Desafios:
a) Traduza para o inglês esta frase do trecho sobre a epistemologia de Popper: "Um ninho de vespa é um ninho de vespa mesmo depois de abandonado."
b) Reproduza a parte do trecho sobre a epistemologia de Popper que começa em "A linguagem, a" e termina em "tornam possíveis.".

Trecho da página:
++++
Devemos sempre ter consciência da distinção entre problemas ligados à nossa
contribuição pessoal para produção do conhecimento científico e os problemas ligados
às teorias científicas, aos argumentos científicos.

-2ª TESE – DA RELEVÂNCIA DE UMA EPISTEMOLOGIA OBJETIVISTA


A segunda categoria de problemas, aquela relativa aos produtos produzidos é
mais importante que a primeira.
O estudo dos produtos é muito mais importante que o estudo da produção,
mesmo para uma compreensão da produção e de seus métodos.

-3ª TESE – UMA ESPISTEMOLOGIA OBJETIVISTA PODE AJUDAR A LANÇAR LUZ


SOBRE OS PROCESSOS SUBJETIVOS DE PENSAMENTO DOS CIENTISTAS.
Os problemas da segunda categoria são básicos para compreender os
problemas de produção. Podemos aprender mais sobre o comportamento de
produção estudando os próprios produtos.
Podemos aprender, acerca da heurística (ciência que tem por objeto a
descoberta dos fatos) e da metodologia estudando teorias pró e contra. Podemos
aprender muito do comportamento e da psicologia partindo do estudo dos produtos.
- abordagem objetiva – do terceiro mundo. Parte dos efeitos;
- abordagem subjetiva – do segundo mundo, behaviorista, psicológica,
sociológica do conhecimento científico. É causal.
Em todas as ciências a abordagem comum vem dos efeitos para as causas. O
efeito suscita o problema.

3) A Objetividade e Autonomia do Terceiro Mundo

Segundo Popper, razão para errônea abordagem subjetiva é o fato, por


exemplo, de que um livro nada é sem um leitor. Essa concepção é errada. Um ninho de
vespa é um ninho de vespa mesmo depois de abandonado.
Os livros ou uma biblioteca conterão conhecimento objetivo (verdadeiro ou
falso, útil ou inútil) e não é o fato de alguém o ler que vai o transformar em um livro.
Ele é um livro, independentemente do fato de alguém o ler ou não. Para pertencer ao
terceiro mundo o livro deve ser apenas capaz de ser aprendido.
A ideia de autonomia é central na teoria do Autor. Autonomia no sentido de
que apesar de o terceiro mundo ser uma criação humana, dele decorre, ainda que sem
intenção, outras interações, outros problemas.
A autonomia é apenas parcial, os novos problemas levam a novas criações ou
construções e podem assim acrescentar novos objetos ao terceiro mundo. E cada um
desses fatos criará novos fatos não pretendidos, novos problemas inesperados e novas
refutações.
O processo pode ser assim descrito:
P1(problema) – TT (teste teórico) – EE (eliminação erros) - P2(outro problema)

4) Linguagem, Crítica e o Terceiro Mundo

As mais importantes criações humanas, assim como os mais importantes


efeitos de retrocarga sobre nós mesmos decorrem das funções mais altas da
linguagem humana (função descritiva e argumentativa).
A linguagem, a formulação de problemas, a emersão de novas situações de
problemas, teorias concorrentes, crítica mútua por meio de argumentação, tudo isto
são os meios indispensáveis do crescimento científico. As funções ou dimensões mais
importantes da linguagem humana são a função descritiva e a argumentativa. O
crescimento dessas funções é, naturalmente, obra nossa, embora elas sejam
conseqüências não pretendidas de nossas ações. Só dentro de uma linguagem assim
enriquecida é que a argumentação crítica e o conhecimento no sentido objetivo se
tornam possíveis.
++++
Registros armazenados:
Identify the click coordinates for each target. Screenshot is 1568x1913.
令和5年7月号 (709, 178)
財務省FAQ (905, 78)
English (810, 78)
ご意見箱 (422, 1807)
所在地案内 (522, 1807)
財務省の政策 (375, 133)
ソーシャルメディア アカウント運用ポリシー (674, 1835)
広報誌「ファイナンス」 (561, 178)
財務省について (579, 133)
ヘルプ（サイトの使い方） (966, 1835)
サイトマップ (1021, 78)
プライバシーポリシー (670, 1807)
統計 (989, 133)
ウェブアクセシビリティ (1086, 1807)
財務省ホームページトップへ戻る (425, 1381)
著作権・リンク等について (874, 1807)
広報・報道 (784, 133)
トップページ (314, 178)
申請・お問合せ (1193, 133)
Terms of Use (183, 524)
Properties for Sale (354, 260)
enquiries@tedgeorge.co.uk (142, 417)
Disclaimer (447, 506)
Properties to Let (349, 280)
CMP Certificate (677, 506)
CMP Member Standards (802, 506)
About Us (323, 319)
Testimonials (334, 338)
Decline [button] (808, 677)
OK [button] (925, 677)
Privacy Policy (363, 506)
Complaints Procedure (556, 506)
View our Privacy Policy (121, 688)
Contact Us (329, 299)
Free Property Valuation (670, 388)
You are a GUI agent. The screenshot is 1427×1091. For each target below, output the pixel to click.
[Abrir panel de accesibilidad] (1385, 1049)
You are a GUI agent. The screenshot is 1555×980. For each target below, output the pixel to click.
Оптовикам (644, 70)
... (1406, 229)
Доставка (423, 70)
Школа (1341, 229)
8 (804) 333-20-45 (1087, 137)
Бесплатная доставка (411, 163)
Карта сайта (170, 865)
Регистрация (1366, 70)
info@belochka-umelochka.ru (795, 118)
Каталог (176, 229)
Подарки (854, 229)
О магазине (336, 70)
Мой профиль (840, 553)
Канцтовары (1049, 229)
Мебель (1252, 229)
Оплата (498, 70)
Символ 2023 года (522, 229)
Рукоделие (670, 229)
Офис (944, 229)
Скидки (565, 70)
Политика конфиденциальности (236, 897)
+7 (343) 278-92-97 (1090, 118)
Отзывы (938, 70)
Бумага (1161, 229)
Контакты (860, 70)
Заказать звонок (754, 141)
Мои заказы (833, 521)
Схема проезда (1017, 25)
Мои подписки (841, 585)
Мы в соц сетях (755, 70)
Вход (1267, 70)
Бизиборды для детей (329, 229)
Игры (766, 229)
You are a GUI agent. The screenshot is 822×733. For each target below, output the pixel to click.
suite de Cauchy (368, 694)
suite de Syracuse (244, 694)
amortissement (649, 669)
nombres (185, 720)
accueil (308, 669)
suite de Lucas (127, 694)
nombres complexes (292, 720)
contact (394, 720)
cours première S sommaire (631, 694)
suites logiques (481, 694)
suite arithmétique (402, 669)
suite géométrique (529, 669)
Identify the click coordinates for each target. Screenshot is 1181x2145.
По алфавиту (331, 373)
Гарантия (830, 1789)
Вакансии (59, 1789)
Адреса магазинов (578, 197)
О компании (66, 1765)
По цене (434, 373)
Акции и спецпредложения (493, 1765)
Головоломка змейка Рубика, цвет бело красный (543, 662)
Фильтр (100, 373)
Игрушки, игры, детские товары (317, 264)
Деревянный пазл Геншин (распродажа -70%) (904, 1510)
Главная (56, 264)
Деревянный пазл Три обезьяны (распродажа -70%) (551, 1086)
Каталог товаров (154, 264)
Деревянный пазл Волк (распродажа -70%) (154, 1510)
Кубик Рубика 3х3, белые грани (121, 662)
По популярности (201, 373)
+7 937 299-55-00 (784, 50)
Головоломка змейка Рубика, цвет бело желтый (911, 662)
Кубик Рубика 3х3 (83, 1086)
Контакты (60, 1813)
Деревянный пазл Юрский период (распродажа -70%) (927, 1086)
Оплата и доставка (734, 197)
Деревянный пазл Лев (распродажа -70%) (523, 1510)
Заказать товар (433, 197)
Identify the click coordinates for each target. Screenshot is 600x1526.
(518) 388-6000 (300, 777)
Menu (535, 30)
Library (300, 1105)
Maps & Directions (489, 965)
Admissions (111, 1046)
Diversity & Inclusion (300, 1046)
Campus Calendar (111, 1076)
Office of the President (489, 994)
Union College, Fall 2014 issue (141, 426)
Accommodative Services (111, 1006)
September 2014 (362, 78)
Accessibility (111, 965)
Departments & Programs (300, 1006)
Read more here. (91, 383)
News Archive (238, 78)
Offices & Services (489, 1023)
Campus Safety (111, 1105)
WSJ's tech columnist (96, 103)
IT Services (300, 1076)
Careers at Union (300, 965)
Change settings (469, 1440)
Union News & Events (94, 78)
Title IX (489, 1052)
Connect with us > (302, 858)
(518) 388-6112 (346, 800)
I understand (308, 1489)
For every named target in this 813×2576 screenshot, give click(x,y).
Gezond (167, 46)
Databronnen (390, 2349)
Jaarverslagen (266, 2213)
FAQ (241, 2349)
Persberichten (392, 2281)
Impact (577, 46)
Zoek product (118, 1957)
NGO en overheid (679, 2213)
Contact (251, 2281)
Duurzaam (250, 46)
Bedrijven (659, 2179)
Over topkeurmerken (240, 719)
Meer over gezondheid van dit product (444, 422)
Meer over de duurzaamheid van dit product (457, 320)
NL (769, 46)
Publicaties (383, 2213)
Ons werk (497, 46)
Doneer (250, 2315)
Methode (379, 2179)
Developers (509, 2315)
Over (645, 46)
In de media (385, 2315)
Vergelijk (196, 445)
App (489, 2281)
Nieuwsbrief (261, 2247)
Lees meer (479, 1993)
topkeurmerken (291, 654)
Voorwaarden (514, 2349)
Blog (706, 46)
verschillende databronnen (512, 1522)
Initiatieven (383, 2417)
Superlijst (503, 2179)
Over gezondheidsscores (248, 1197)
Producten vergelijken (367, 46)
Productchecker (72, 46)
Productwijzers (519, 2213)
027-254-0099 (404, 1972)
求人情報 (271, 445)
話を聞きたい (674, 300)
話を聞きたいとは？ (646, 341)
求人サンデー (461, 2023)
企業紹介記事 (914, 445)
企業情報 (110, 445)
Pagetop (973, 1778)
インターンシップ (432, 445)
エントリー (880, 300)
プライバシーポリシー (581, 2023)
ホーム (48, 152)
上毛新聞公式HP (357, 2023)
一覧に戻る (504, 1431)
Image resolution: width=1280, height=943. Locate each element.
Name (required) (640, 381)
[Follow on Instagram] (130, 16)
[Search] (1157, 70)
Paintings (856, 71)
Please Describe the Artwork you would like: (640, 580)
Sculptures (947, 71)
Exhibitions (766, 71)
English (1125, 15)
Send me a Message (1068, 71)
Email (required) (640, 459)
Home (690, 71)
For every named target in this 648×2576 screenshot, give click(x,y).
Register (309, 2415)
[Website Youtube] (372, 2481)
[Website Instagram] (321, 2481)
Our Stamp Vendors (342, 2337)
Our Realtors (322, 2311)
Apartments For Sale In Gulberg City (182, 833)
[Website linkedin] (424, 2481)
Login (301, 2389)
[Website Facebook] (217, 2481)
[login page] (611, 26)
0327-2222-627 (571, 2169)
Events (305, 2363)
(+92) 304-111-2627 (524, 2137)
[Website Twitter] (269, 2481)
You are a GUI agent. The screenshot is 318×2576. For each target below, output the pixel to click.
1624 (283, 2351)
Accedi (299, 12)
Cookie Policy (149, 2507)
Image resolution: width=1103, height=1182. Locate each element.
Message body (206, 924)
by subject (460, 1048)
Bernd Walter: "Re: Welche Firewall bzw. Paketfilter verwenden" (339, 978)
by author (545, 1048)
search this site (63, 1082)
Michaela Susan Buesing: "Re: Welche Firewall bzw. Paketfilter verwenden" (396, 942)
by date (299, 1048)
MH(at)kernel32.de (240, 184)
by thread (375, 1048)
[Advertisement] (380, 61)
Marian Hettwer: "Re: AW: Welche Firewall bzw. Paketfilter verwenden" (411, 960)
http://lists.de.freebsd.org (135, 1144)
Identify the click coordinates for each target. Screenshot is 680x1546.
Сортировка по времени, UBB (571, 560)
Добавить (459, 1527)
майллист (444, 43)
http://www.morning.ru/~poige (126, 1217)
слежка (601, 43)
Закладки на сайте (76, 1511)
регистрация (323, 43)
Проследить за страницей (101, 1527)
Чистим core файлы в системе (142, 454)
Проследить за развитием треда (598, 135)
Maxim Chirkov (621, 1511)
++++
Resultados por tarefa:
a) A wasp's nest is a wasp's nest even after it has been abandoned.

b)
A linguagem, a formulação de problemas, a emersão de novas situações de
problemas, teorias concorrentes, crítica mútua por meio de argumentação, tudo isto
são os meios indispensáveis do crescimento científico. As funções ou dimensões mais
importantes da linguagem humana são a função descritiva e a argumentativa. O
crescimento dessas funções é, naturalmente, obra nossa, embora elas sejam
conseqüências não pretendidas de nossas ações. Só dentro de uma linguagem assim
enriquecida é que a argumentação crítica e o conhecimento no sentido objetivo se
tornam possíveis.